Viele weitere Rollen sind mit Musical-Darsteller*innen als Gäste stimmig besetzt: Kara Kemeny (Nina Rosario in „In den Heights von New York“) als Freds neuer Schwarm Lois Lane/Katherinas Schwester Bianca, die besonders mit ihrem Song „Always True to You in My Fashion“ in zweiten Akt gefällt, aber auch im Ensemble eine gute Figur macht, Frank Wöhrmann in der nahezu bedeutungslosen Rolle des Glücksspielers Bill Calhoun/Edelmanns Lucentio, der aber im zweiten Akt mit seinem Song „Bianca“ und der dazugehörigen Choreografie sowohl gesanglich als auch tänzerisch auf sich aufmerksam machen kann, Eric Rentmeister als Ankleider Paul, Nico Stank und Thiago Silveira Fayad als Biancas Freier Gremio und Hortensio, letztere verstärken auch das spielfreudige Ensemble (Eveline Gorter, Grace Simmons, Martina Vinazza, Lukas Schwedeck), das für den hohen Unterhaltungswert der choreografierten Szenen mitverantwortlich ist und den jazzig swingenden, von Eric Rentmeister angeführten Song „Too Darn Hot“ zum eindeutigen Highlight der Aufführung gestaltet. Michael Schanze und Hans-Jürgen Schatz machen als Gangsterduo mit Wiener Schmäh als Running Gag beharrlich auf sich aufmerksam. Was zwei Wiener Gangster in Baltimore zu suchen haben, will sich mir zwar nicht erschließen, ungeachtet dessen räumen die beiden mit „Schlag nach bei Shakespeare“ mächtig ab. In den Rollen von Freds Assistentin Hattie und General Harrison Howell sind Anjara I. Bartz aus dem Opernensemble und Daniel Berger als Gast zu sehen. Angesichts der Aussicht als zukünftige Präsidentengattin an der Seite von Harrison Howell ist Lillis Entscheidung gegen eine Heirat mit ihm nur zu verständlich.

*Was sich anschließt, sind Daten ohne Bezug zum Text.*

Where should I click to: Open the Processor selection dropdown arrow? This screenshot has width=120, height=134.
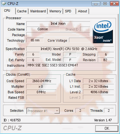pyautogui.click(x=57, y=111)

„Kiss me, Kate“, Theater Bonn, „Too Darn Hot“: Eric Rentmeister (Paul, Mitte), Ensemble. © Thilo Beu

Am Ende der dreistündigen Aufführung gab es vom Premierenpublikum langanhaltenden Stehapplaus für Darsteller und Leading Team. „Kiss me, Kate“ steht mit insgesamt 11 Vorstellungen bis 5. Januar 2019 auf dem Spielplan des Theaters Bonn. Sollte jemand die Inszenierung bereits aus Dortmund kennen, Bettina Mönch und Oliver Arno in den Hauptrollen machen einen erneuten Besuch zweifellos zum Vergnügen.